S: It's always been my belief that people wanted Jesus who was free from sin because they can't by any means come close to that so therefore they don't have to bother to change. The great cop out is: "I can never be that good, so I won't even try." Whereas you take somebody like Lennon who sees that everybody, the people, can be these things [self-transcending].
J: What things?
S: Have the power, have the understanding, the forgiveness, the truth. It's like we live in an unreal world. He knew it can be a better world it can be happier it can be freer with more realization of the quality of life
J: Can continually change for the better.
S: Right but you have to change your way of thinking; and people mock at that because it takes work; and that makes you feel insecure, and so on. And that's why he'll always have trouble being accepted as a prophet, because he is so credible, because the idea is "Gee, if somebody with all these weaknesses: emotional and mental, and so on, can still see what's...
S: Yes the utopia that is possible and within our grasp. Anyhow that makes people very uncomfortable because they realize they too have that power.

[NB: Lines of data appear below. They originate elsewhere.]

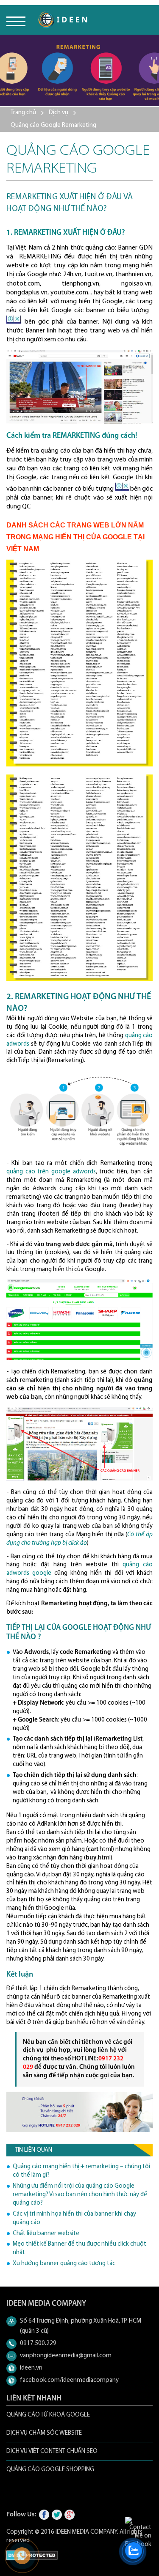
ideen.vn (31, 2368)
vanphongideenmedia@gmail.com (66, 2356)
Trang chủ (23, 113)
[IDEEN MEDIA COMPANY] (62, 19)
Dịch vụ (58, 113)
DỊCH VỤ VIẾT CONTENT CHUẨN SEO (52, 2451)
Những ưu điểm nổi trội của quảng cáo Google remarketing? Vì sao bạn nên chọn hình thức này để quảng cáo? (80, 2194)
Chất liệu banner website (46, 2233)
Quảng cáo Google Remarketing (53, 125)
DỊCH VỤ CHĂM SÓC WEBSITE (44, 2433)
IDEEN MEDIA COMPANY (86, 2532)
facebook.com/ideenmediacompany (69, 2380)
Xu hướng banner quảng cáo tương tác (64, 2263)
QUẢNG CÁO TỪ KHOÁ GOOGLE (48, 2415)
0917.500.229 (38, 2343)
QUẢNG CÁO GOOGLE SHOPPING (50, 2469)
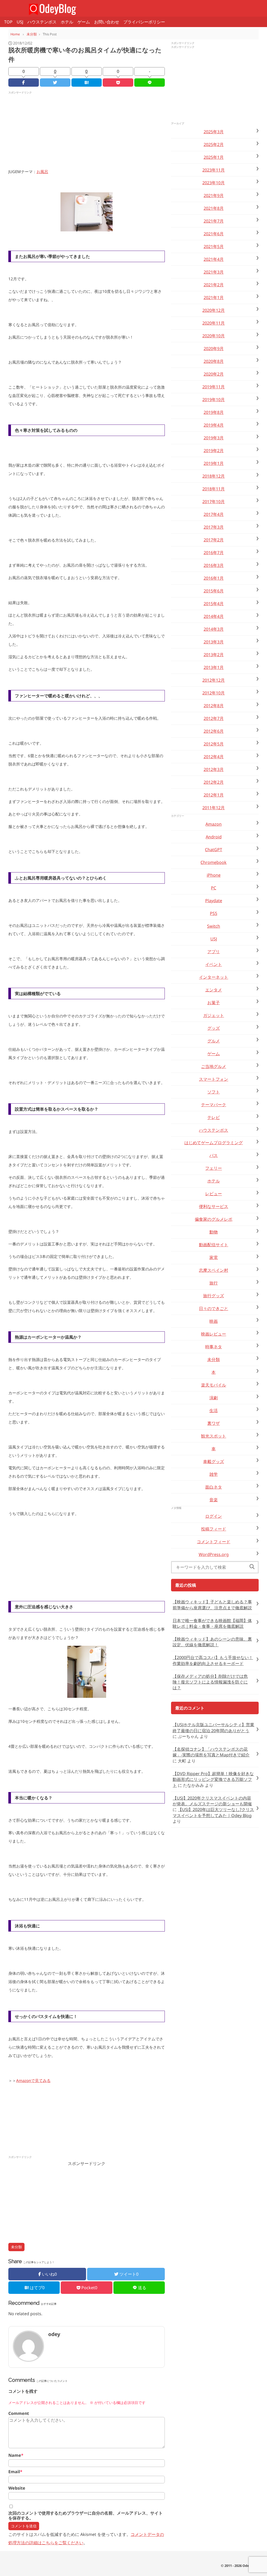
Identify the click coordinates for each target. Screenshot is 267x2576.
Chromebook (214, 862)
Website (16, 2488)
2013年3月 (214, 642)
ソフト (213, 1092)
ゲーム (83, 22)
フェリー (213, 1168)
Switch (213, 926)
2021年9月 (214, 195)
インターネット (213, 977)
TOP (8, 22)
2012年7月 (214, 718)
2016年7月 (214, 552)
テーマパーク (213, 1104)
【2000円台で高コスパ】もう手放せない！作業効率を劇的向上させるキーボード (213, 1660)
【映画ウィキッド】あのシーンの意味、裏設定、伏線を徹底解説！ (212, 1642)
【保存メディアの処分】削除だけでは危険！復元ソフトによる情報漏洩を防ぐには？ (210, 1682)
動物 (213, 1232)
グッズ (213, 1028)
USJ (20, 22)
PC (213, 888)
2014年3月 (214, 629)
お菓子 (213, 1002)
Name (15, 2455)
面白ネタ (213, 1487)
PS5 (213, 913)
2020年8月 (214, 361)
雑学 (213, 1474)
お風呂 (42, 171)
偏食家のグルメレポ (213, 1219)
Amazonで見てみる (33, 2080)
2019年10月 (213, 399)
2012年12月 (213, 680)
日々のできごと (213, 1308)
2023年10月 (213, 183)
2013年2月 (214, 654)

J: That means they are obligated; they can no longer get on their knees and pray for forgiveness or ...
S: Be comfortable watching TV all evening long.
J: That means they have to get out there and do it for their own credibility, their own self-respect.
S: In tying together his gospel, your voice is coming through connecting the things he said and what you have to do is show that he is the embodiment of this revolution, of this transition, in mankind; and that what he went through, we're all going through in some way or another, some more than others; and that that's what we're all moving toward: his belief, his gospel, that that's what will come; that's what you have to bring out.
Here comes our summary of the year but before we get to it, she says ... and we were so tired but we couldn't separate from each to go to sleep; she says:
"I wish that we could sleep together and have each other's dreams like to be together in sleep as we are in waking."